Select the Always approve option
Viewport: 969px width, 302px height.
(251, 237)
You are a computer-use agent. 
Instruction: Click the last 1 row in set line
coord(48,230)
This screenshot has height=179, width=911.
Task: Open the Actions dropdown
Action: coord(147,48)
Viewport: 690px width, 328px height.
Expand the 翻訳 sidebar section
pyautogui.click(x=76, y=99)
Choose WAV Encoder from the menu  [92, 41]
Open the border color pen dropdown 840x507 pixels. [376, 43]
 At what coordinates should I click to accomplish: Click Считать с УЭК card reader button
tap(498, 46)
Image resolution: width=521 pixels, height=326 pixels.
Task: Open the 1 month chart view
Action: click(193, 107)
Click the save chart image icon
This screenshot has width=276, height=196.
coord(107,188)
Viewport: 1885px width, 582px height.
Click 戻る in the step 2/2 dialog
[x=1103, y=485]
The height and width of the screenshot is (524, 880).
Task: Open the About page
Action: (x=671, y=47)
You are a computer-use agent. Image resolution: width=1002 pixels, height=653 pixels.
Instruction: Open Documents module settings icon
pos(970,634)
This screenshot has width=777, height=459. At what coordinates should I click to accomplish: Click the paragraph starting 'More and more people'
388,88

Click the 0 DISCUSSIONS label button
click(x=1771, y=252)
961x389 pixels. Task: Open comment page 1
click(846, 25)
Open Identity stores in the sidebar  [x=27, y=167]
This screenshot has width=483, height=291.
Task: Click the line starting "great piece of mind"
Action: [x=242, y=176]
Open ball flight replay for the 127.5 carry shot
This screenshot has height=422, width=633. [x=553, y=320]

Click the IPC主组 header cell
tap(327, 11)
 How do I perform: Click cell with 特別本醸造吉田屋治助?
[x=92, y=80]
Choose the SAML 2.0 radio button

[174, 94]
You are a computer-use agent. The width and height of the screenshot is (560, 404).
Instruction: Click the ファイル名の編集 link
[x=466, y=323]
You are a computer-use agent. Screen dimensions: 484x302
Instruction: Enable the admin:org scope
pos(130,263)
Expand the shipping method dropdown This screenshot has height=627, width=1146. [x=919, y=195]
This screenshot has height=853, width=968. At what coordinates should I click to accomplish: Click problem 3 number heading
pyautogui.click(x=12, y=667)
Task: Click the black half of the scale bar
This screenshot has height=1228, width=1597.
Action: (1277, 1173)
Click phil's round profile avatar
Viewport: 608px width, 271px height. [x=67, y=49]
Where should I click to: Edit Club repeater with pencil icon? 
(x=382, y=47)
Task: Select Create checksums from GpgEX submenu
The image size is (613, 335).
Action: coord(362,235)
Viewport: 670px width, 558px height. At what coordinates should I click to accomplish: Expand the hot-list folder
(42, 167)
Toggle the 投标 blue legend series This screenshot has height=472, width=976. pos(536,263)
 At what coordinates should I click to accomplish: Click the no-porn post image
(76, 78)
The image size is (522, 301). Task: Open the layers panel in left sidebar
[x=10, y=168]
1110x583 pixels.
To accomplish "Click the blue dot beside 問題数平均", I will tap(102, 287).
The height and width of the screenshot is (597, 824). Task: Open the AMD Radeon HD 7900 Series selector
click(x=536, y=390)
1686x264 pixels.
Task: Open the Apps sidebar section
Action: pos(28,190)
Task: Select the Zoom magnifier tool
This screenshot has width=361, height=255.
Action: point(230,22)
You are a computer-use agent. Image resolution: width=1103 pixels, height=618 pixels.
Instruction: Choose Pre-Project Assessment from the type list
══════════════════════════════
• TASK DETAILS
When the word "agent" appears in a line of the listing, copy that line.

• RESPONSE AREA
You are a computer-use agent. 
You are a computer-use agent. Image resolution: width=1002 pixels, height=653 pixels.
You are a computer-use agent. The width and height of the screenshot is (560, 404).
You are a computer-use agent. Screen dimensions: 484x302
You are a computer-use agent. Image resolution: width=1103 pixels, height=618 pixels.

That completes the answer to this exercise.